Rolling Stone has updated a memo it posted to its site on Friday, addressing concerns about its recent bombshell investigation of campus rape.
In the original letter, published on Friday, Rolling Stone Managing Editor Will Dana apologized for apparent factual discrepancies in their report about an alleged gang rape at the University of Virginia. The magazine said that it had "misplaced" its trust in "Jackie", the student at the center of the article, who says that she was assaulted a fraternity party in 2012. Dana also admitted that the reporter, Sabrina Rubin Erdely, never tried to contact the accused rapists, at Jackie's request.
"This DOES NOT mean this woman lied about being raped - many victims have trouble recounting details of trauma," the Guardian's Jessica Valenti said of the jumbled facts. "What it does mean is that @RollingStone threw her under the bus to protect their own asses, after their own mistakes."
Rolling Stone responded to those criticisms by updating the letter on Saturday. In the new version, the magazine says that "these mistakes are on Rolling Stone, not on Jackie." The note also sheds more light into what went wrong and addresses a Washington Post report detailing some of the factual issues.
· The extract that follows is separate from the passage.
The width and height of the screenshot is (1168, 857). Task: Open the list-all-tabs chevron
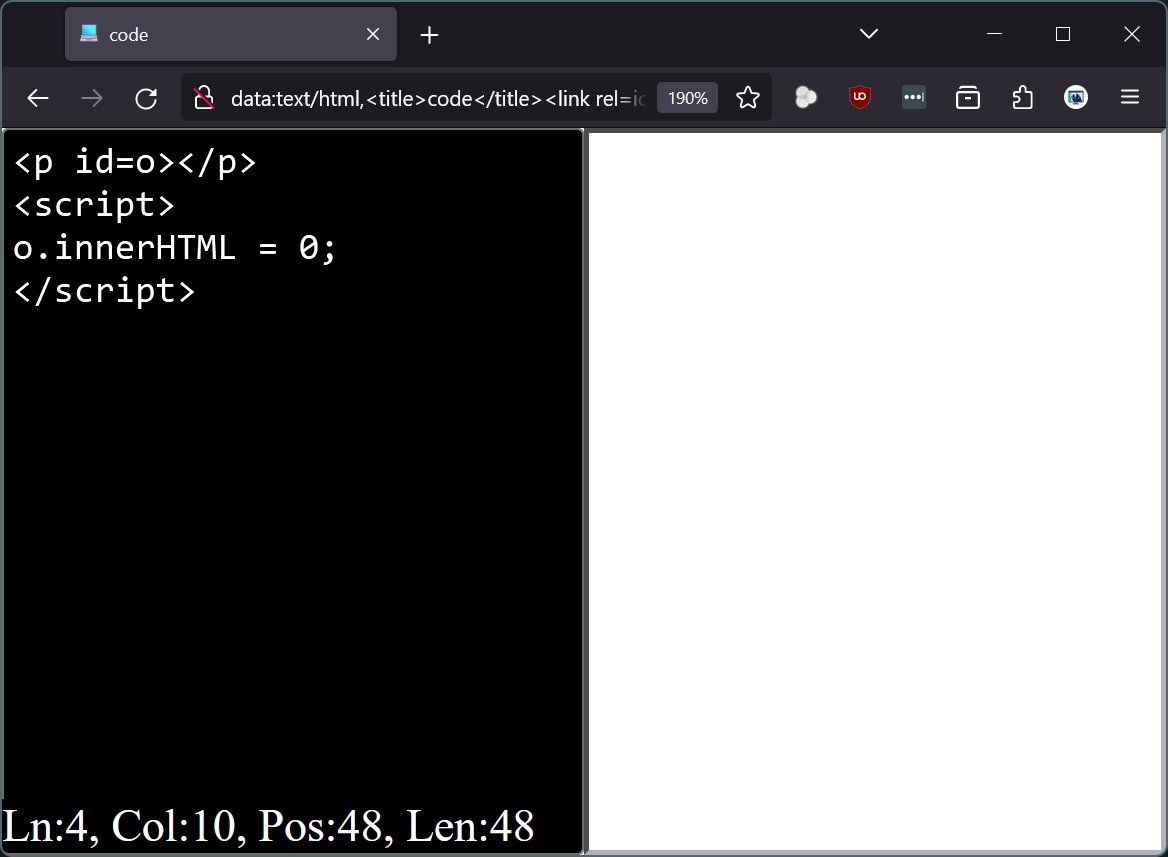click(x=868, y=33)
According to the Washington Post, "Drew" actually belongs to a different fraternity and when contacted by the paper, he denied knowing Jackie. Jackie told Rolling Stone that after she was assaulted, she ran into "Drew" at a UVA pool where they both worked as lifeguards. In its statement, the Phi Psi says none of its members worked at the pool in the fall of 2012.
Dana also issued a second apology on Twitter.
"We should have either not made this agreement with Jackie [to not contact the alleged assailants] or worked harder to convince her that the truth would have been better served by getting the other side of the story," he said. "That failure is on us – not on her."
CNN's Brian Stelter said on Sunday that Rolling Stone editors declined to appear on his show, Reliable Sources, because they were busy fact-checking the embattled article.
Jackie told the Washington Post that she stands by her story.